In 2005, both Babak Nivi (founder of AngelList) and Eugene Kuznetsov (founder of DataPower) introduced me to Christien Rioux (AKA DilDog), heralding him as the smartest developer hacker they knew. Christien and Chris Wysopal (AKA WeldPond) were at Symantec at that time via the @Stake acquisition the previous year. Christien and Chris were originally part of L0pht, a MIT hacker collective in the late 90s and probably the world’s first viable hacklab.
Dil and Weld wanted to spin out some of the tech and IP developed at @Stake from Symantec. The tech was essentially an automated solution for identifying security vulnerabilities in software applications that looked beneath traditional source code analysis to identify the root cause of security flaws.
The spinout from Symantec was a long, nuanced, and trying process. It took almost eighteen months start to finish. I led the charge on the spinout negotiations and had over 20 meetings with Symantec corp dev. We fought over IP, royalties, key personnel, MFN, right of first refusal, and more. I was unwilling to compromise on anything that could potentially hurt the company later. While we weren’t negotiating, we were building the original vision for a cloud based security offering focused on application assurance and certification. Early on we partnered with Maria Cirino, who joined the guys as their sherpa and guardian angel. Funny enough, Maria had competed against Chris/Christien previously when she was CEO and Founder of Guardent and neither side was initially very excited about meeting, never mind working together on an actual company.
At the time, Maria was in process of starting a venture capital firm (now .406 Ventures), and she and I had an ironclad social contract: she gets Veracode off the ground as founder and the initial CEO; in return, she has first rights at investing in Veracode and I help her in her VC efforts in any way I could. Veracode wouldn’t be around without Maria’s patient leadership and vision and she remains my favorite co-investor today.
We started Veracode when I was a young partner at Atlas, and ten years later I couldn’t be more thankful for the journey. We took on a very hard technology project (something that some, like Harvard Dean of Computer Science Mike Smith, deemed impossible) that had tangible benefits to society.

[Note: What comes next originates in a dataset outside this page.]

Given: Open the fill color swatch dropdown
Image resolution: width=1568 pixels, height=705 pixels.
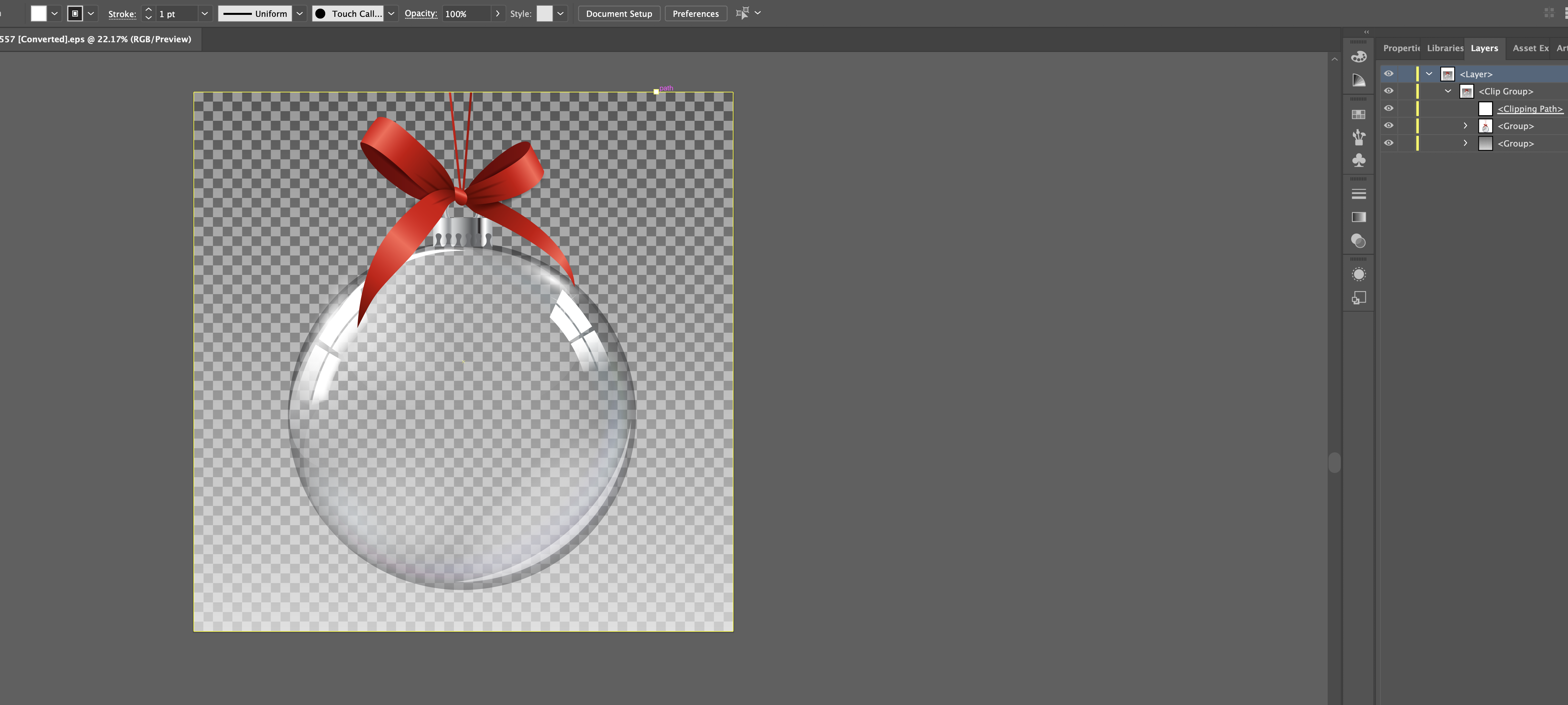Looking at the screenshot, I should pos(54,14).
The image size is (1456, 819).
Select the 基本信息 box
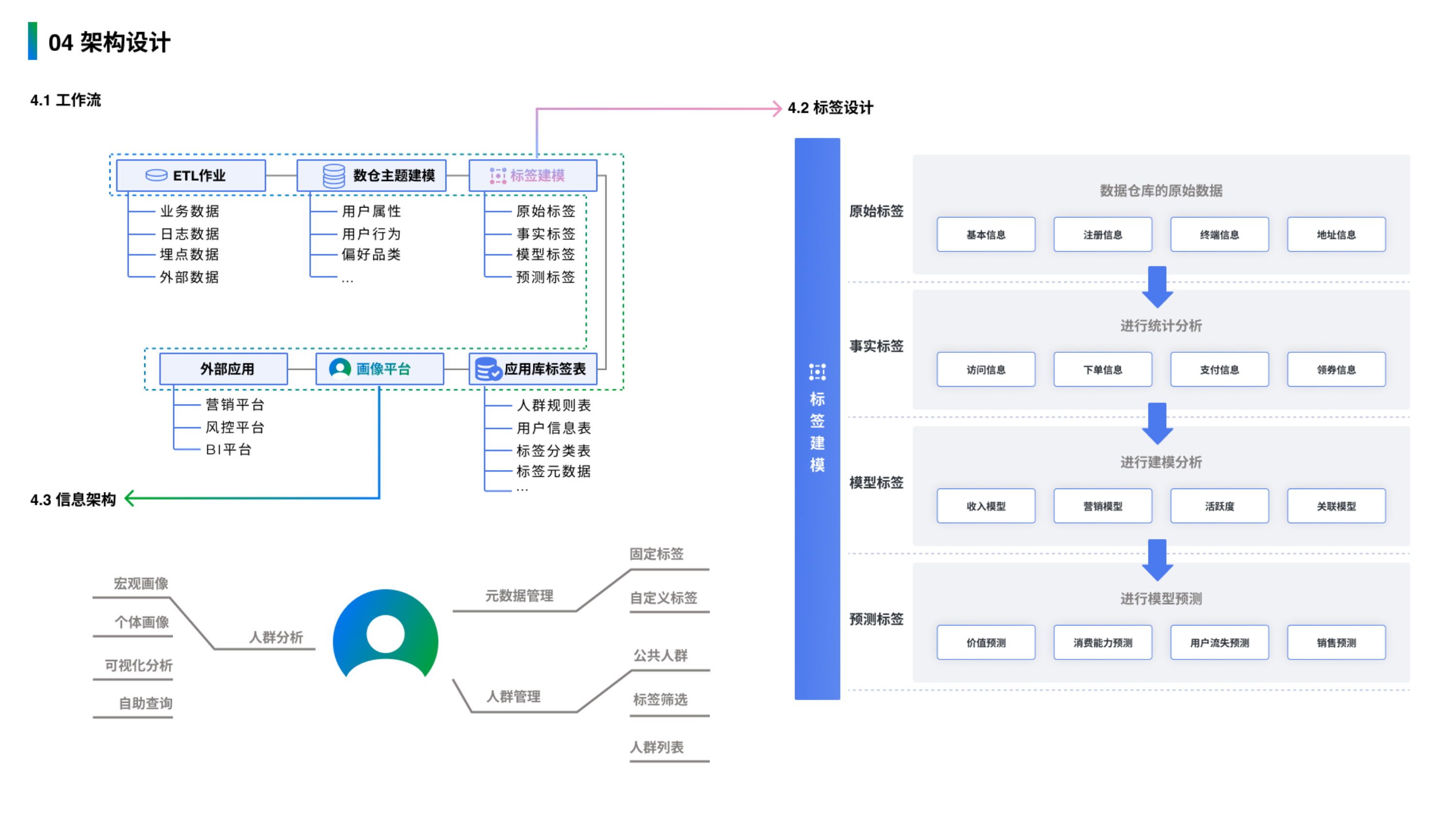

A few of the lessons from the expedition have served me well:
1. It’s never a straight line.
Startups are all about embracing change. Committing to a specific long term solution is impossible; it’s more important to commit to the problem area. Software development and software itself have changed a lot since we started Veracode. We had to revise the original tech platform many times and have also had to do the same with our go-to-market leadership and approach.
2. Stick with your individual conviction.
Barry Fidelman, Partner Emeritus at Atlas/Accomplice, solely focuses on people and big market problem areas. Once Barry has these things in an investment, he is “Steady Eddie” on the controls. Veracode definitely had its challenges: the tech took three times longer to develop than we anticipated, and the market adoption was initially slow as customers had to work very hard to be customers. When one of the original venture firms decided they had enough and stopped funding the company, Maria and I simply looked at the market opportunity and the substrate of the team and wrote the next check (increasing our ownership significantly).
3. The bigger they are, the harder they are to grow
I used to think everything was easy peasy once a startup achieved $100m in revenue. I have the good fortune today of sitting on the board of six companies that are greater than $100m topline run rate (I was on the board of all them pre-revenue). It’s a complex endeavor to try and grow a $100m company at the same trajectory when it was $10m. It’s a tough challenge to go from 200 to 500 employees and keep the same special culture when you were scaling 20 to 50. Furthermore, each new entrant in the market is trying to knock you off your lofty perch. Each phase has its unique challenges and own set of startup laws of physics.
Today is bittersweet for me. I enjoy building and growing companies and don’t necessarily enjoy selling them. I was pulling for Veracode to go public and be a standalone flagship in the New England tech ecosystem. But I know I romanticize the venture craft too much and want every one of our companies to be big, beautiful, and sustainable.
Today is a great outcome for everyone involved. I would like to personally thank Christien, Chris, Maria, Bob Brennan, Sam King, and Ed Goldfinger for their tireless efforts and resilient leadership. So many others deserve huge props, thanks, and attribution. The list is very long and I could never do everyone justice, but a few special ones to me are Sim Simeonov (original co-investor from Polaris), James Socas (head of corp dev at Symantec at the time), Matt Moynahan (first CEO), and Jim Cash (independent board member). Thank you.